The official anniversary celebrations on Tuesday will be attended by Martti Ahtisaari, a former Finnish president and the main mediator of the Helsinki talks; and Jusuf Kalla, the Indonesian vice-president, the architect of Aceh's post-tsunami peace process.
Last month, Indonesia's parliament passed a bill that paved the way for direct elections of executives in the Aceh province on Sumatra island's northern tip.
GAM officials welcomed the law but have said that some of its provisions must be amended because they are not in line with the peace agreement.
"We do not want to be fooled again"
Banner at the Aceh rally
One demonstrator, Rasyidin, a lorry driver, had little idea of the truce's content, although a banner on his truck said: "We do not want to be fooled again."
Others gathering around the provincial capital's main mosque at the start of the protest had clearer opinions.
Ibrahim Nyak Mad, a handicraft maker, said: "The Aceh people have the right to object if they have a problem with an iota in the bill.
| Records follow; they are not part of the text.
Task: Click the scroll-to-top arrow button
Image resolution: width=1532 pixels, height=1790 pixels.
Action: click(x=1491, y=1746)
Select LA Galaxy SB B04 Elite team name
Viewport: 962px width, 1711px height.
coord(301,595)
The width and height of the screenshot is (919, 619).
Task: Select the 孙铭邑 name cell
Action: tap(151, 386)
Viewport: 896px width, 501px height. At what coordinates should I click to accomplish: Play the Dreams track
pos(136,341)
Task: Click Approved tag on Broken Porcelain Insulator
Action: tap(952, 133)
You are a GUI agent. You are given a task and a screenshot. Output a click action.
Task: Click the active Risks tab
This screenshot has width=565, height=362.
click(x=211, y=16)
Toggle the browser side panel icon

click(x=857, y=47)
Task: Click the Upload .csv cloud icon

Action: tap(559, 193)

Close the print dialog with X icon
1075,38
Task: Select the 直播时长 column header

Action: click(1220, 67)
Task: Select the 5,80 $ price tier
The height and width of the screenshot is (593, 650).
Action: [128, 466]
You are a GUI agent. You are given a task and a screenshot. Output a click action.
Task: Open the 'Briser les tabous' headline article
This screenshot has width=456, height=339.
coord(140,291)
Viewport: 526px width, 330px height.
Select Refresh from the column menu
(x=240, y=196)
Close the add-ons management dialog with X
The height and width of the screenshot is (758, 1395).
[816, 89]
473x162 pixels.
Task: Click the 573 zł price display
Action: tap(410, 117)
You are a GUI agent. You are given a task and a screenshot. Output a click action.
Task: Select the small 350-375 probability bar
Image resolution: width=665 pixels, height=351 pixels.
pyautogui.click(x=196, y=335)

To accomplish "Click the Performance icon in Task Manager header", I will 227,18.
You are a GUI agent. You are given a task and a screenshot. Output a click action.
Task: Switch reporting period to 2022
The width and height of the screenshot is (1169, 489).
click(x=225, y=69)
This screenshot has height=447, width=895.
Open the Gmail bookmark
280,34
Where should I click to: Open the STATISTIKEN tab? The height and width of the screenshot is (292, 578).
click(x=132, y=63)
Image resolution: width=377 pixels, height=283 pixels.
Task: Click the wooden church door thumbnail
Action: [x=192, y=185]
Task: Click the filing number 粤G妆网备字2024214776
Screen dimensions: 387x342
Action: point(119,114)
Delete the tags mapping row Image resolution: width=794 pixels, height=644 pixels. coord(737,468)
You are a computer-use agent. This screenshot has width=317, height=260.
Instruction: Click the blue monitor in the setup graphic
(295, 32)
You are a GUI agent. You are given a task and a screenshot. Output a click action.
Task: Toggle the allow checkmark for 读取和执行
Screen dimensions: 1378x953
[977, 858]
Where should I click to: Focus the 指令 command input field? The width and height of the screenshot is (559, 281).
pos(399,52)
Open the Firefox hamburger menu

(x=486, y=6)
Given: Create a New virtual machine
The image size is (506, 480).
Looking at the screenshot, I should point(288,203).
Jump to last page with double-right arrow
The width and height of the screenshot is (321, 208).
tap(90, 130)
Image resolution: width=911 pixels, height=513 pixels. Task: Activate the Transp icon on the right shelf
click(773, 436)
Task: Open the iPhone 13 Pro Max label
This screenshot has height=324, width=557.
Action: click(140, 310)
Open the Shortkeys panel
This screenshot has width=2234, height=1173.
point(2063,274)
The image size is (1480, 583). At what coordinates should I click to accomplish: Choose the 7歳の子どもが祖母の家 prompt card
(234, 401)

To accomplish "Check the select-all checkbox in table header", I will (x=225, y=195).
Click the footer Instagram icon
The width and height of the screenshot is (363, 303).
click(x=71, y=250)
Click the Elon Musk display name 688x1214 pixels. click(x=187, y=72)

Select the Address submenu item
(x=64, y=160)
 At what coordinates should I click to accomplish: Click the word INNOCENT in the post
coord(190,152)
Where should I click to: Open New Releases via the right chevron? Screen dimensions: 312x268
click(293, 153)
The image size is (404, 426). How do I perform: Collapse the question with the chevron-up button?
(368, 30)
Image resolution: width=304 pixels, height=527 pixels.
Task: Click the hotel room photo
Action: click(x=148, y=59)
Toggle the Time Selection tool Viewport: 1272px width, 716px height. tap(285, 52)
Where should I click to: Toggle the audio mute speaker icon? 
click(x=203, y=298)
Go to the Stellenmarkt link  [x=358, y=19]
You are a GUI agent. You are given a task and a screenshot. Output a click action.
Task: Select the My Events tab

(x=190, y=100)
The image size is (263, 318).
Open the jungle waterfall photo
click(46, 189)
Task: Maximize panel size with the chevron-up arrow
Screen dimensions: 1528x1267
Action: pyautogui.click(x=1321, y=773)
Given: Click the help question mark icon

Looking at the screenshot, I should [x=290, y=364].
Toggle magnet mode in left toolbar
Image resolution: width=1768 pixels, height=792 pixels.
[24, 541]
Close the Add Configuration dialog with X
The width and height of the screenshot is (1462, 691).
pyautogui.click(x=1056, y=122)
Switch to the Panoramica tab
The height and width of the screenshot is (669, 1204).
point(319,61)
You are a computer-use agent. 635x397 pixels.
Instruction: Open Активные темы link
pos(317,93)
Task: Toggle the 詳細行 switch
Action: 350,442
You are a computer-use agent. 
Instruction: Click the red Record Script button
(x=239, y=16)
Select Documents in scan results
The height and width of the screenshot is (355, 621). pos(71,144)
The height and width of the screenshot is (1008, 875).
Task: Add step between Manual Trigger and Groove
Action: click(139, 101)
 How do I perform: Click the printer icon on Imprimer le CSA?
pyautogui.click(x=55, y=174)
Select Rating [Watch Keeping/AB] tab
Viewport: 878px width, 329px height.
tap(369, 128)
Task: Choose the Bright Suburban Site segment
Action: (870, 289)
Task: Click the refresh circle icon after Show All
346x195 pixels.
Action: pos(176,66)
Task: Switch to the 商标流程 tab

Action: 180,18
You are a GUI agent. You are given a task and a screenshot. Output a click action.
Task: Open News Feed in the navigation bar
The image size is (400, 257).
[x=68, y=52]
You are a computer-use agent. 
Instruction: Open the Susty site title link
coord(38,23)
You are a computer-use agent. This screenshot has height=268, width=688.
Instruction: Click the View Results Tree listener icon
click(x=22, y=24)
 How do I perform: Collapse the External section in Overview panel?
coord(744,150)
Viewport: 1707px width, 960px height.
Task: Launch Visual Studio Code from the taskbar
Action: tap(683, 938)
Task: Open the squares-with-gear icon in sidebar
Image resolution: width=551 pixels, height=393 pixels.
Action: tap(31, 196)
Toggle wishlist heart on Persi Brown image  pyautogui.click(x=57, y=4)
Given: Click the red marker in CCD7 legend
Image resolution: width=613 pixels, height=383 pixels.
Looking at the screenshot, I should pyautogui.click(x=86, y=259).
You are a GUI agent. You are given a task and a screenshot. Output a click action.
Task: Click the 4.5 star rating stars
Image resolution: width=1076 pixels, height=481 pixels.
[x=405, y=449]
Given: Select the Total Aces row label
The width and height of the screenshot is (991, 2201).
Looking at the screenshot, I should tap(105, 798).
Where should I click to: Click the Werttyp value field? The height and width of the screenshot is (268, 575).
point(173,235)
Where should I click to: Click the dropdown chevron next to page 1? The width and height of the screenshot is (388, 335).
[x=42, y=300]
We are thankful for the truce, but we want to ensure it will not fail us.
"We are victims of the conflict. We are entitled to enjoy the entire deal," he said, insisting the rally was no GAM event.
Jakarta argues the bill has made Aceh the envy of other provinces. Sofyan Djalil, the information minister, said last week that giving Aceh additional powers could trigger lawsuits from those who think the province already has a good deal.
But Djalil, born in Aceh, has also said that amendments were possible "two years down the road" after implementation.
The main Baiturrahman mosque
was the gathering point
The international mission monitoring implementation has said the laws are broadly in line with the pact.
Pieter Feith, head of the Aceh Monitoring Mission, said in a statement his group would extend its stay beyond a September 15 deadline until December elections, although with a reduced force of 35 monitors.
Last year's deal, which followed months of talks between GAM and Jakarta, was spurred by the December 26, 2004, Indian Ocean tsunami that left about 170,000 people killed or missing in Aceh.